US / 104 min / Colour / Caviar, Highwayman Films Dir: Chloé Zhao Pro: Chloé Zhao, Bert Hamelinck, Sacha Ben Harroche, Mollye Asher Scr: Chloé Zhao Cin: Joshua James Richards Mus: Nathan Halpern Cast: Brady Jandreau, Tim Jandreau, Lilly Jandreau, Lane Scott, Cat Clifford Synopsis: After a tragic riding accident, young cowboy Brady (Brady Jandreau), once a rising star of the rodeo circuit, is warned that his competition days are over. Back home, Brady finds himself wondering what he has to live for when he can no longer do what gives him a sense of purpose: to ride and compete. In an attempt to regain control of his fate, Brady undertakes a search for new identity and tries to redefine his idea of what it means to be a man in the heartland of America. Release dates: Cannes Film Festival (Directors’ Fortnight) 20 May 2017; France: 28 March 2018; USA: 13 April 2018; Spain: 21 September 2018. IMDb Rating: 7.5.
Plot Summary: Once a rising star of the rodeo circuit, Brady is warned that his competition days are over after a tragic riding accident. Back home, he finds himself wondering what he has to live for when he can no longer do what gives him a sense of purpose: to ride and compete. In an attempt to regain control of his fate, Brady tries to redefine his idea of what it means to be a man in the heartland of America. Back home on the Pine Ridge Indian Reservation, South Dakota, he struggles with the physical and emotional complications of the accident. He is comforted by his inimitable little sister Lilly, who has Aspergers Syndrome, yet tensions between Brady and his gambling father, Wayne, is reaching a breaking point when Wayne resorts to selling Brady’s favourite horse, to keep their trailer home.
The Rider is a 2017 American contemporary western drama film written, produced and directed by Chloé Zhao and stars a real-life Lakota Sioux Bronc rider Brady Jandreau and his actual sister Lilly Jandreau and father Tim Jandreau playing versions of themselves. The film was shot in the badlands of South Dakota. It premiered in the Directors’ Fortnight section at the Cannes Film Festival on May 20, 2017, where it won the Art Cinema Award, and at Sundance Film Festival 2018. It was released in theatres in the United States on April 13, 2018.

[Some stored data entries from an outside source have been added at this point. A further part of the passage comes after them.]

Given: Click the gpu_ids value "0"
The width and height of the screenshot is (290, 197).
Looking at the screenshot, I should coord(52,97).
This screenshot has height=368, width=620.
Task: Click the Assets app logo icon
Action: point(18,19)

My take: This week Begoña and I went to see The Rider, a 2017 film, written, produced and directed by Chloé Zhao. The Rider is very close of being a documentary film and, sometimes, it can turn out to be boring because of an overly elemental story wherein nothing relevant happens. Even so, the audience’s patience will be rewarded as it was in my case. When leaving the cinema I ended up with the sense of having seen quite an impressing film, despite some shortcomings. What I most liked, is that it offers an opposite response to the idea that all our dreams may come true. That all our dreams can be achieved if pursued with determination is a false mantra of western civilisation. Much more true is the phrase in the film that more or less says: in life one must deal with the cards that have been given. Furthermore, almost everything in the film is real. The main characters, as most of the characters are non-professionals and, even though if this provides a genuine touch to the film, in my view it would have been much better to have employed professional actors for some secondary characters. In a nutshell, a film that for my liking falls short of being a masterpiece, but that it gets pretty close. A honest, sincere and touching film which doesn’t fall into sentimentality and that may not be for the taste of everyone, but which is well worth seeing.
Chloé Zhao Biography: Born in Beijing Chloé Zhao currently resided in the United States. She studied Political Science at Mount Holyoke College and Film Production at NYU. Her 2015 feature debut Songs My Brother Taught Me premiered in US Dramatic Competition at the Sundance Film Festival and Directors’ Fortnight at the Cannes Film Festival. It was nominated for three 2016 Independent Spirit Awards. Among The Rider’s honours are the Cannes Film Festival’s C.I.C.A.E. award, the Golden Athena at the Athens Film Festival, and a Grand Special Prize at the Deauville Film Festival.